───── Listed records ─────

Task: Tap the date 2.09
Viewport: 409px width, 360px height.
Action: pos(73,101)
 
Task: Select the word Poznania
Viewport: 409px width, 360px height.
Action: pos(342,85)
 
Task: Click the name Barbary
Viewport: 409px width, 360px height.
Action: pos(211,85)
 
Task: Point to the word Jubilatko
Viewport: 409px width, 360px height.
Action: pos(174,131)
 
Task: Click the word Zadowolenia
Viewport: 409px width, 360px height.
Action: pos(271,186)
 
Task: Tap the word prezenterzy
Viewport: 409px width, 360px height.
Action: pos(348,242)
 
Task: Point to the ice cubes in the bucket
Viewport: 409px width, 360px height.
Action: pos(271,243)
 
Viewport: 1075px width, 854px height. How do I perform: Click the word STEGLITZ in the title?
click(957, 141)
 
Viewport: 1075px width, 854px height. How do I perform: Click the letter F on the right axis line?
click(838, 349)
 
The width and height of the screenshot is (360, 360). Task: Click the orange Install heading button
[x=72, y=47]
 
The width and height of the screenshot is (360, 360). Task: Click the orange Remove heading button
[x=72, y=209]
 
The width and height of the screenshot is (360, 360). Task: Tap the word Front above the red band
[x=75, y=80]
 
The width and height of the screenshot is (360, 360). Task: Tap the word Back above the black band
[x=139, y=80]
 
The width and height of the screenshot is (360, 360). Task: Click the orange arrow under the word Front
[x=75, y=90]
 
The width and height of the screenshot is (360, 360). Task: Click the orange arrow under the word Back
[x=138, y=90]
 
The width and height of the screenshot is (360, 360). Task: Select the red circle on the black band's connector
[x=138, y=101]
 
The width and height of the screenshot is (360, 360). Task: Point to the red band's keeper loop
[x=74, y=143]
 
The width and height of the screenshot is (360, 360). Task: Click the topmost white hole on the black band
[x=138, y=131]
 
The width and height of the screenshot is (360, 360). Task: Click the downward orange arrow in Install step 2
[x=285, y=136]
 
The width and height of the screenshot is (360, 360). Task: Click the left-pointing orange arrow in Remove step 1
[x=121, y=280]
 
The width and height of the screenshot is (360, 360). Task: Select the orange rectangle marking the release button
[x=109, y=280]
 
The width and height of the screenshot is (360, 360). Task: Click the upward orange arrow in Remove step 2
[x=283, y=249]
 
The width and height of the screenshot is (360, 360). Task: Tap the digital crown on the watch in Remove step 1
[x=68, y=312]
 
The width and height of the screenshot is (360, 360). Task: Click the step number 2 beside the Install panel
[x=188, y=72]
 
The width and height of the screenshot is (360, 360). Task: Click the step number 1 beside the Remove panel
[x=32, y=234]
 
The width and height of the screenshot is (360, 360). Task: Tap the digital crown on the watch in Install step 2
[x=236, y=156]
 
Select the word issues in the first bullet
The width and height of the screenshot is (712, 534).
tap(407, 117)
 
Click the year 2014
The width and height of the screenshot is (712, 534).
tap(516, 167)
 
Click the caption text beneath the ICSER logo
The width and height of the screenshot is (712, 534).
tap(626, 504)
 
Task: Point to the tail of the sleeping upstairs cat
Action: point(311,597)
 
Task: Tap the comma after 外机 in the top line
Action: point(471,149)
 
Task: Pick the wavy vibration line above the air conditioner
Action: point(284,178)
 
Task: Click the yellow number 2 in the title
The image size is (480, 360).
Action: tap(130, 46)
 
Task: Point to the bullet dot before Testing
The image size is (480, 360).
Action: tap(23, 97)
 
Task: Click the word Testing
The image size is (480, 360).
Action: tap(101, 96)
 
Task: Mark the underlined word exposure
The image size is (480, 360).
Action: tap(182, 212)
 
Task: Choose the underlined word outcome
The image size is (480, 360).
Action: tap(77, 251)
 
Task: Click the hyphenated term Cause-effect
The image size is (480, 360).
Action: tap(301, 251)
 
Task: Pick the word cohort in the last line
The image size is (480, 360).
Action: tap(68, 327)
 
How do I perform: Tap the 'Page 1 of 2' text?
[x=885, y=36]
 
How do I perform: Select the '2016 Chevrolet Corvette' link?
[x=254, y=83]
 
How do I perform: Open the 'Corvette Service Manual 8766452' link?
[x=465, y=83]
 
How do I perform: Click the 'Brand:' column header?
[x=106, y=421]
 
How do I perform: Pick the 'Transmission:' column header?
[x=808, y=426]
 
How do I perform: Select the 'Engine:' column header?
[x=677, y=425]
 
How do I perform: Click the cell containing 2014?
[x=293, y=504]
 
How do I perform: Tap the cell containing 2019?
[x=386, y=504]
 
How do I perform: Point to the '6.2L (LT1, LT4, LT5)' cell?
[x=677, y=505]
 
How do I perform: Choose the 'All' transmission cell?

─────

=== Exercise objective ===
Copy out the whole listing above, swapping each "The width and height of the screenshot is" for "The screenshot dimensions are" and leaving everything else as it is.

=== Problem solution ===
Task: Tap the date 2.09
Viewport: 409px width, 360px height.
Action: pos(73,101)
 
Task: Select the word Poznania
Viewport: 409px width, 360px height.
Action: pos(342,85)
 
Task: Click the name Barbary
Viewport: 409px width, 360px height.
Action: pos(211,85)
 
Task: Point to the word Jubilatko
Viewport: 409px width, 360px height.
Action: pos(174,131)
 
Task: Click the word Zadowolenia
Viewport: 409px width, 360px height.
Action: pos(271,186)
 
Task: Tap the word prezenterzy
Viewport: 409px width, 360px height.
Action: pos(348,242)
 
Task: Point to the ice cubes in the bucket
Viewport: 409px width, 360px height.
Action: pos(271,243)
 
Viewport: 1075px width, 854px height. How do I perform: Click the word STEGLITZ in the title?
click(957, 141)
 
Viewport: 1075px width, 854px height. How do I perform: Click the letter F on the right axis line?
click(838, 349)
 
The screenshot dimensions are (360, 360). Task: Click the orange Install heading button
[x=72, y=47]
 
The screenshot dimensions are (360, 360). Task: Click the orange Remove heading button
[x=72, y=209]
 
The screenshot dimensions are (360, 360). Task: Tap the word Front above the red band
[x=75, y=80]
 
The screenshot dimensions are (360, 360). Task: Tap the word Back above the black band
[x=139, y=80]
 
The screenshot dimensions are (360, 360). Task: Click the orange arrow under the word Front
[x=75, y=90]
 
The screenshot dimensions are (360, 360). Task: Click the orange arrow under the word Back
[x=138, y=90]
 
The screenshot dimensions are (360, 360). Task: Select the red circle on the black band's connector
[x=138, y=101]
 
The screenshot dimensions are (360, 360). Task: Point to the red band's keeper loop
[x=74, y=143]
 
The screenshot dimensions are (360, 360). Task: Click the topmost white hole on the black band
[x=138, y=131]
 
The screenshot dimensions are (360, 360). Task: Click the downward orange arrow in Install step 2
[x=285, y=136]
 
The screenshot dimensions are (360, 360). Task: Click the left-pointing orange arrow in Remove step 1
[x=121, y=280]
 
The screenshot dimensions are (360, 360). Task: Select the orange rectangle marking the release button
[x=109, y=280]
 
The screenshot dimensions are (360, 360). Task: Click the upward orange arrow in Remove step 2
[x=283, y=249]
 
The screenshot dimensions are (360, 360). Task: Tap the digital crown on the watch in Remove step 1
[x=68, y=312]
 
The screenshot dimensions are (360, 360). Task: Click the step number 2 beside the Install panel
[x=188, y=72]
 
The screenshot dimensions are (360, 360). Task: Click the step number 1 beside the Remove panel
[x=32, y=234]
 
The screenshot dimensions are (360, 360). Task: Tap the digital crown on the watch in Install step 2
[x=236, y=156]
 
Select the word issues in the first bullet
The screenshot dimensions are (712, 534).
tap(407, 117)
 
Click the year 2014
The screenshot dimensions are (712, 534).
tap(516, 167)
 
Click the caption text beneath the ICSER logo
The screenshot dimensions are (712, 534).
tap(626, 504)
 
Task: Point to the tail of the sleeping upstairs cat
Action: point(311,597)
 
Task: Tap the comma after 外机 in the top line
Action: point(471,149)
 
Task: Pick the wavy vibration line above the air conditioner
Action: point(284,178)
 
Task: Click the yellow number 2 in the title
The image size is (480, 360).
Action: tap(130, 46)
 
Task: Point to the bullet dot before Testing
The image size is (480, 360).
Action: tap(23, 97)
 
Task: Click the word Testing
The image size is (480, 360).
Action: tap(101, 96)
 
Task: Mark the underlined word exposure
The image size is (480, 360).
Action: tap(182, 212)
 
Task: Choose the underlined word outcome
The image size is (480, 360).
Action: tap(77, 251)
 
Task: Click the hyphenated term Cause-effect
The image size is (480, 360).
Action: tap(301, 251)
 
Task: Pick the word cohort in the last line
The image size is (480, 360).
Action: tap(68, 327)
 
How do I perform: Tap the 'Page 1 of 2' text?
[x=885, y=36]
 
How do I perform: Select the '2016 Chevrolet Corvette' link?
[x=254, y=83]
 
How do I perform: Open the 'Corvette Service Manual 8766452' link?
[x=465, y=83]
 
How do I perform: Click the 'Brand:' column header?
[x=106, y=421]
 
How do I perform: Pick the 'Transmission:' column header?
[x=808, y=426]
 
How do I perform: Select the 'Engine:' column header?
[x=677, y=425]
 
How do I perform: Click the cell containing 2014?
[x=293, y=504]
 
How do I perform: Tap the cell containing 2019?
[x=386, y=504]
 
How do I perform: Point to the '6.2L (LT1, LT4, LT5)' cell?
[x=677, y=505]
 
How do I perform: Choose the 'All' transmission cell?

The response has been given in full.